- Edward Rigby and Gus McNaughton in the film
- Directed by: Maclean Rogers
- Written by: Kathleen Butler; G.H. Moresby-White;
- Produced by: A. George Smith
- Starring: Edward Rigby; Mary Glynne; Gus McNaughton; John Robinson;
- Cinematography: Geoffrey Faithfull
- Production company: George Smith Productions
- Distributed by: RKO Pictures
- Release date: November 1936;
- Running time: 69 minutes
- Country: United Kingdom
- Language: English

= The Heirloom Mystery =

The Heirloom Mystery is a 1936 British drama film directed by Maclean Rogers and starring Edward Rigby, Mary Glynne and Gus McNaughton. It was written by Kathleen Butler and G.H. Moresby-White, and was made at the Nettlefold Studios in Walton, as a quota quickie for distribution by RKO Pictures.

== Preservation status ==
The British Film Institute National Archive holds a collection of ephemera and stills but no film or video materials.

== Synopsis ==
After being secretly commissioned by a man to create a replica piece of furniture so he can sell the valuable original without his wife knowing, Charles Marriott's firm finds itself under investigation.

==Cast==
- Edward Rigby as Charles Marriott
- Mary Glynne as Lady Benton
- Gus McNaughton as Alfred Fisher
- Marjorie Taylor as Mary
- John Robinson as Dick Marriott
- Martin Lewis as Sir Arthur Benton
- Kathleen Gibson as Doris
- Louanne Shaw as Millie
- Bruce Lester as Alf Dene
- H. F. Maltby as Mr. Lewis
- Michael Ripper as minor role

== Reception ==
The Monthly Film Bulletin wrote: "The film is slow, but the acting is fine and carries the story. ... The direction is competent."
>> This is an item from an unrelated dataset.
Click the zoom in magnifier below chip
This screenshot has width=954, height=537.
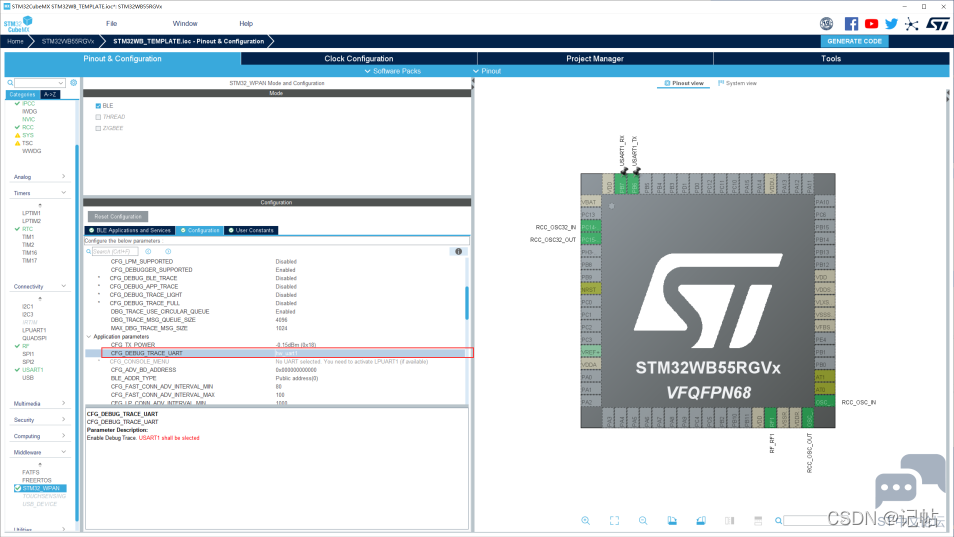[x=585, y=521]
Kine Weekly wrote: "A very human little story, rather slow but sound in characterisation. ... It is quite unpretentious, but its obvious sincerity and simple comedy makes it well-worthwhile entertainment. ... Edward Rigby gives an exceedingly good characterisation as the old craftsman; he is the mainstay of the picture. ... Human story, good characterisations, and sincerity of atmosphere."

Picture Show wrote: "Unpretentious but entertaining story ... Edward Rigby gives a human, convincing characterisation, and is excellently supported by Gus McNaughton. The humour is a little strained."